Existen tantos aspectos por destacar sobre este tema que resulta complejo para el redactor de este artículo decidir con cual de todos empezar a desgranar esta historia de amor entre Rosas y el Real Estelí FC.
Historia que inició oficialmente el 27 de abril de 2010. Manuel todavía recuerda aquella tarde lluviosa que lo recibió en Nicaragua. Así mismo, vive aún en su memoria la imagen de la primera práctica con el grupo y está más que impregnado su debut unos meses después, durante el Torneo Apertura 2010.
Rosas tardó poco tiempo en marcar su primera anotación. Fungía como uno de los laterales del equipo y el 15 de agosto de 2010 llegó su estreno como goleador. Aquel domingo, el Estadio Olímpico del Instituto Nicaragüense de Deportes fue el testigo mudo de cómo rompió las redes del Managua FC.
Al termino de su carrera, acumula 37 dianas con nuestro escudo. La afición no se desprende de la euforia que causó el penal que le marcó al Toronto FC en la grada norte del Estadio Independencia, en el marco de la Liga de Campeones de Concacaf en el año 2011, certamen que disputaría con mucha energía en los años subsiguientes.
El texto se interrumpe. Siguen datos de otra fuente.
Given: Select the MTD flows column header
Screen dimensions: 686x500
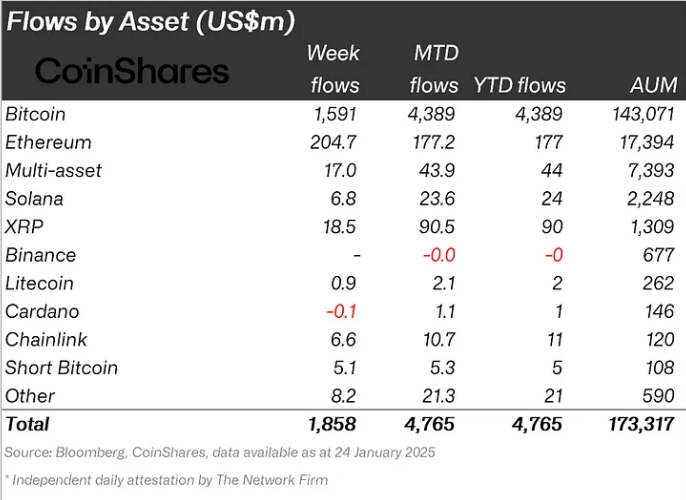Looking at the screenshot, I should pyautogui.click(x=434, y=69).
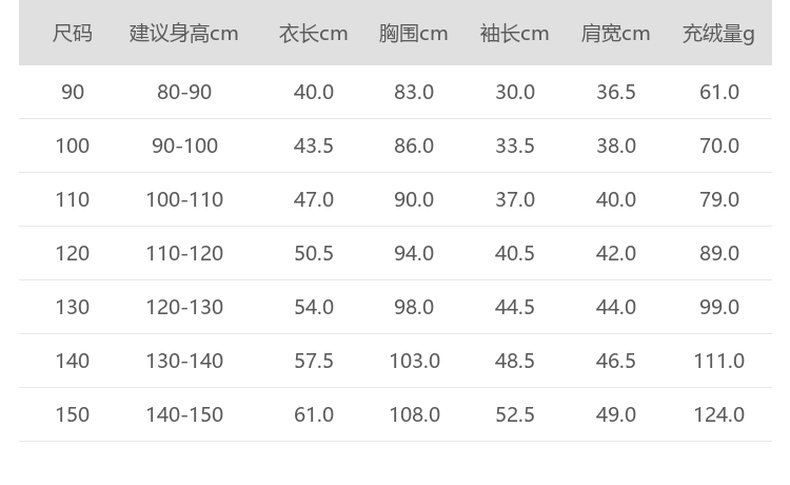Click the 充绒量g column header
790x485 pixels.
click(x=718, y=33)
De hecho, en 2012 estuvo en los cuatro duelos que protagonizó el equipo. También agregó la misma cantidad en las ediciones 2013, 2014, 2016. Cuando cambió el formato, también estuvo en las todas citas de Liga Concacaf en los años 2017, 2019, 2020 y 2021. Este último, incluyó dos juegos más del máximo nivel contra Columbus Crew.
Sin duda, este historial muestra lo fundamental que era para el funcionamiento del club y también el liderazgo que tuvo dentro de la cancha, al punto de ser titular inamovible en los partidos de alta envergadura. De igual manera, los 16 títulos que acarició aparecen como una cifra envidiable para cualquier deportista.
El futbolista no sigue más, pero su humanismo permanece. A como él mismo lo dijo en su última entrevista como jugador, siempre se preocupó más por ser un excelente ser humano. Todo el tiempo sobrepuso esta condición ante su faceta como deportista. Precisamente por esa humildad, es que caló en el corazón de la afición rojiblanca.
El Meño no usará más su uniforme de juego. Se despide del césped del Estadio Independencia. De ahora en adelante, como ocurre con los grandes atletas cuando se retiran, la figura empieza a engrandecerse para darle paso al nacimiento de una leyenda.